Yes, because I have to hit a deadline. I don’t mean to bag on Utah, because we have incredible craftspeople, but sometimes I have to hire outside. I’m often the guinea pig [for new vendors]. It’s like, “Can you guys make these curtains?” And then if they can get them to me on deadline and on budget, we can use them. You’ll just have to pay the shipping costs!
What keeps you inspired these days?
Books and people. It’s usually people and places that you have to just let go. I love going to Paris every year, and you can’t right now. But I do find that there are so many good old books, and I think they inspire and can be transporting, especially now, when we’re going into a period here in Utah, where it gets really cold and the green is gone. It’s going to be a lot of snow and we’re going to have a lot of brown days. We’ll have really blue skies throughout our winters, but I find that if you can’t travel and if we have some more lockdowns, books are going to be the best thing.
I have this great old book, Décoration, which was put together by a French decoration group in the 1960s—it’s huge, so I still haven’t even gotten all the way through it. It’s like the [French art magazine] Connaissance des Arts, but it’s an inch-and-a-half thick, and it literally goes through walls, floors, ceilings of buildings from the 17th century on. There’s so much in there that when I open that book up, there’s [always] something to learn, either visually or historically, and I think that’s really inspiring.
And then, of course, there are always new books.
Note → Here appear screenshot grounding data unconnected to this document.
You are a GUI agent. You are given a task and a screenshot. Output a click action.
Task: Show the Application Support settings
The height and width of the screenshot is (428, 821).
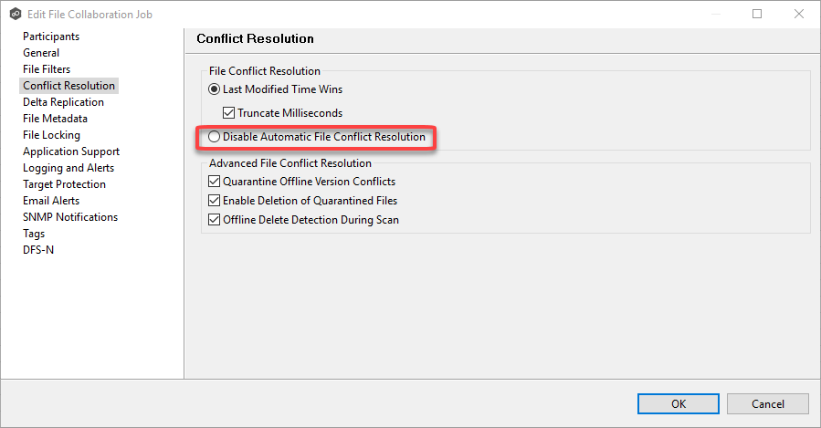71,151
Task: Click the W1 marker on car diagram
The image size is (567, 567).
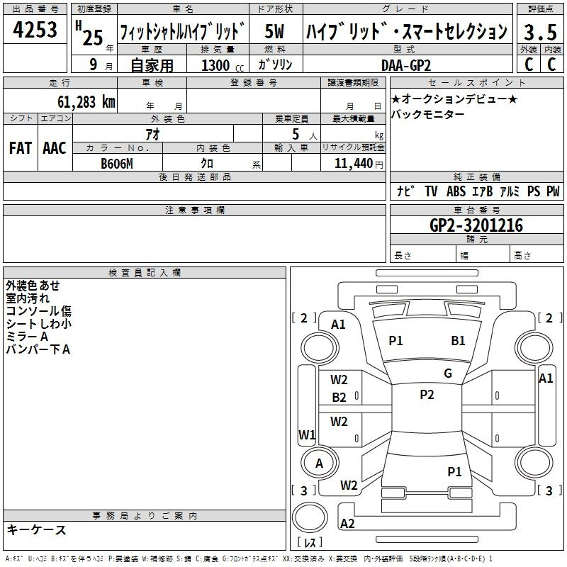Action: 306,434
My favorites recently are the Deborah Needleman book, The Perfectly Imperfect Home, and [Marianne Cusato and Ben Pentreath’s] Get Your House Right. I give both of those to my clients.
That’s so interesting. What do you want them to get from the books?
Deborah Needleman’s book is saying, “Here’s how you put soul into your space.” Let’s find something from your home that you didn’t buy at Pottery Barn; let’s find something in your home that has some meaning and authenticity. When a home is imperfect, it says, “I chose it that way; I made it that way.” And with [Get Your House Right], there’s just something about English decorating and Anglo-American style that really lends itself to family life: Things are beat up, but they do look good. The idea of moving beyond perfection and digging a little deeper—it brings such a life to your environment.